Największe zniszczenia po burzach i wichurach, jakie przetoczyły się przez nasz region w nocy z piątku na sobotę, są w powiatach tucholskim, sępoleńskim, żnińskim, chojnickim, bydgoskim i nakielskim. Liczba samych tylko zerwanych dachów sięga 600. W Kujawsko-Pomorskiem osiem osób zostało rannych, w tym jeden strażak.
W Pomorskiem bilans jest ofiar jest tragiczny - zginęło 5 osób, w tym dwie 13 i 14-letnie harcerki.
Tak wyglądają wioski koło Suszka [zdjęcia]
- Na pewno wszystkich uszkodzonych budynków jest około tysiąca - mówi Arkadiusz Piętak, rzecznik prasowy Komendy Wojewódzkiej Państwowej Straży Pożarnej w Toruniu. - Najważniejsze, że wszystkie drogi są już przejezdne. Ale liczba interwencji związanych ze zniszczeniami powstałymi po burzach powoli dobiega już 5 tysięcy.

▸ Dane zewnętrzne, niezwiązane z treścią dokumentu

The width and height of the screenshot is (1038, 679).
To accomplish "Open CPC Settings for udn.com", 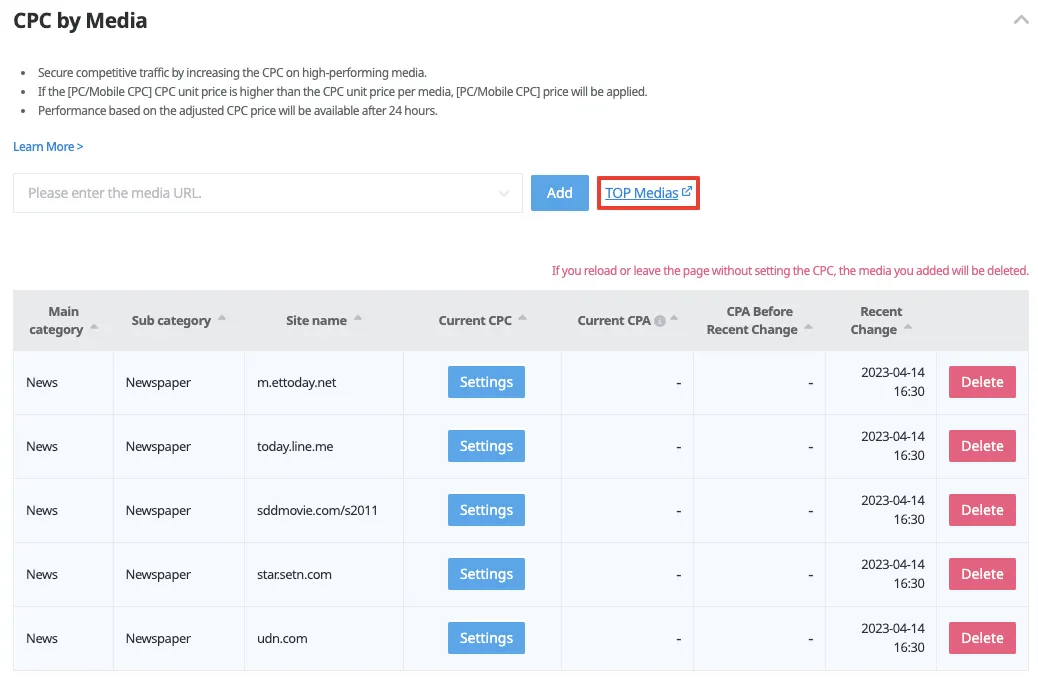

Dla porównania - w całym roku ubiegłym strażacy w województwie kujawsko-pomorskim interweniowali... 25 tysięcy razy. Takie zestawienie liczb daje obraz siły, z jaką żywioł nawiedził województwo.
Wyjątkowa sytuacja była w Tucholi i okolicach. Po piątkowej burzy w mieście mało który budynek nie został uszkodzony.
Po tragedii na obozie harcerskim w Suszku z kolei strażacy sprawdzają, czy na innych obozach i koloniach w regionie jest bezpiecznie.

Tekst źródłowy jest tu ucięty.